Category : Research article

article id 10370, category Research article
Juha Lappi, Timo Pukkala. (2020). Analyzing ingrowth using zero-inflated negative binomial models. Silva Fennica vol. 54 no. 4 article id 10370. https://doi.org/10.14214/sf.10370
Keywords: regeneration; continuous cover forestry; count data; generalized linear model; overdispersion; right-censoring
Highlights: Models were developed to describe ingrowth in national forest inventory data; The data were more dispersed than Poisson data and included many zeros; Fixed-effects models had larger zero-inflation probability and overdispersion parameter than mixed-effect models; Mixed-effects models had larger likelihood than fixed-effects models but provided biased predictions; Prediction of right-censored ingrowth may be useful owing to large overdispersion.
Abstract | Full text in HTML | Full text in PDF | Author Info

Ingrowth is an important element of stand dynamics in several silvicultural systems, especially in continuous cover forestry.

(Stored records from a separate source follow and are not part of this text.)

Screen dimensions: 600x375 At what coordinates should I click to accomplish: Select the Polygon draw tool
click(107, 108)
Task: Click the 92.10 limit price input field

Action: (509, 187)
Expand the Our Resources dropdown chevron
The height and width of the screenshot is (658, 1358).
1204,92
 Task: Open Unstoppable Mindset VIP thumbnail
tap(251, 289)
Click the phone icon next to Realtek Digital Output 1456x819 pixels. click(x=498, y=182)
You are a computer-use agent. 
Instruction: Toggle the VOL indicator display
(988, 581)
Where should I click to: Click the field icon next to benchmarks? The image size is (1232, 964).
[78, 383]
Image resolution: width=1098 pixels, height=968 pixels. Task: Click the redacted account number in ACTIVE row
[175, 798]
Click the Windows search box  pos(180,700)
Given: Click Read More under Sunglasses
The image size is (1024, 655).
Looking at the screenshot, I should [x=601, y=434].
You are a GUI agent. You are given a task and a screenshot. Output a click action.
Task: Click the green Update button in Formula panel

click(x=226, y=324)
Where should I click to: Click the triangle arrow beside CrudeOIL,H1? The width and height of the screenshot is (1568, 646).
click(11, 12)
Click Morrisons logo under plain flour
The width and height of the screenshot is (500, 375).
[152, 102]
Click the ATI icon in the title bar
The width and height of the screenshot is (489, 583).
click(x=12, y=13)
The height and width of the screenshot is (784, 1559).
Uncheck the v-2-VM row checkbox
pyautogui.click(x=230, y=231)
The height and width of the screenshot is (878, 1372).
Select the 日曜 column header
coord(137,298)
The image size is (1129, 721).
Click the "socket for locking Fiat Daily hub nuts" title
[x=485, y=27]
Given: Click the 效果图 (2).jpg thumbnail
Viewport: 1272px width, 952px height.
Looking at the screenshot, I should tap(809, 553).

Earlier predictive models for ingrowth in Finnish forests are few and not based on up-to-date statistical methods. Ingrowth is here defined as the number of trees over 1.3 m entering a plot. This study developed new ingrowth models for Scots pine (Pinus sylvestris L.), Norway spruce (Picea abies (L.) H. Karst.) and birch (Betula pendula Roth and B. pubescens Ehrh.) using data from the permanent sample plots of the Finnish national forest inventory. The data were over-dispersed compared to a Poisson process and had many zeros. Therefore, a zero-inflated negative binomial model was used. The total and species-specific stand basal areas, temperature sum and fertility class were used as predictors in the ingrowth models. Both fixed-effects and mixed-effects models were fitted. The mixed-effects model versions included random plot effects. The mixed-effects models had larger likelihoods but provided biased predictions. Also censored prediction was considered where only a certain maximum number of ingrowth trees were accepted for a plot. The models predicted most pine ingrowth in pine-dominated stands on sub-xeric and xeric sites where stand basal area was low. The predicted amount of spruce ingrowth was maximized when the basal area of spruce was 13 m2 ha–1. Increasing temperature sum increased spruce ingrowth. Predicted birch ingrowth decreased with increasing stand basal area and towards low fertility classes. An admixture of pine increased the predicted amount of spruce ingrowth.